Malgré les slogans de campagne du président Condé, la Guinée demeure l’un des pays les plus pauvres au monde malgré que c’est un pays riche en ressources et peut rapidement financer des projets répondant à des besoins primaires devenus un luxe pour la majorité de la population comme l’accès à l’eau. Le nouveau ministre de l’Eau, nouvellement nommé, Monsieur Elhadj Papa Koly Kourouma, est face à un challenge et devra oser, prendre des initiatives, accélérer les actions immédiates pour donner des réponses alternatives en production d’eau.
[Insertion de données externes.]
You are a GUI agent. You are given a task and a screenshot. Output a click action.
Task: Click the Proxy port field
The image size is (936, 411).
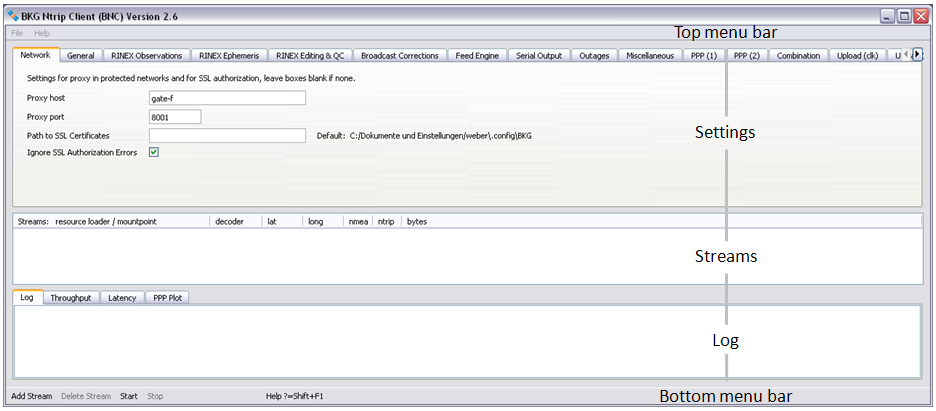click(x=174, y=117)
Car l’eau est au cœur du développement économique et social.

La difficulté d’accès des populations guinéennes aux différentes sources d’eau potable fait partie des principaux freins au développement de notamment en milieu rural. La santé, l’alimentation, la production d’énergie, la gestion de l’environnement et la création d’emplois en sont éminemment tributaires.

En cette période de réflexion sur un changement constitutionnel, où en est vraiment l’enjeu pour l’autorité si ce n’est pas de satisfaire en premier lieu ses populations sur des situations d’urgence. Que fait le gouvernement face au désespoir si ce n’est des promesses et aucune action ?

En l’absence de solutions, l’Etat fera la colère ou le désespoir de la population !!!!!